Could you rewrite the lines below with every "gear icon" changed to "settings icon", leaving everything else as it is and omitting the pictures?
----
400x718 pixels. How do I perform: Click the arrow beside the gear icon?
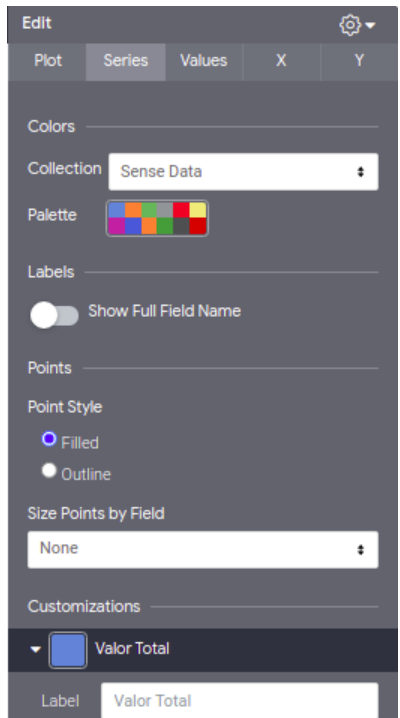coord(370,25)
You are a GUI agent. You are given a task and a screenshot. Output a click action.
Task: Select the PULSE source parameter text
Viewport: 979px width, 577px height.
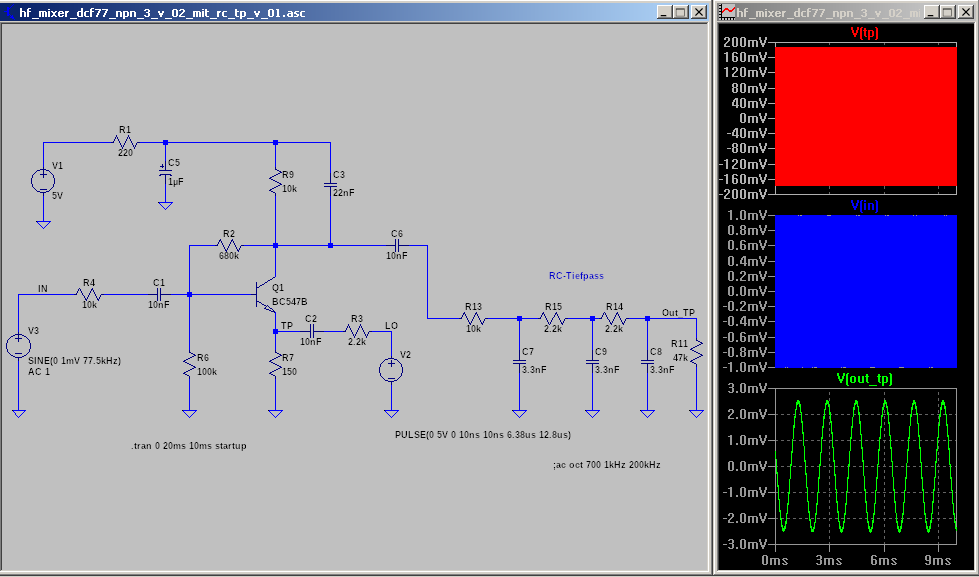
----
= Solution below =
400x718 pixels. How do I perform: Click the arrow beside the settings icon?
coord(370,25)
You are a GUI agent. You are given a task and a screenshot. Output a click action.
Task: Select the PULSE source parameter text
Viewport: 979px width, 577px height.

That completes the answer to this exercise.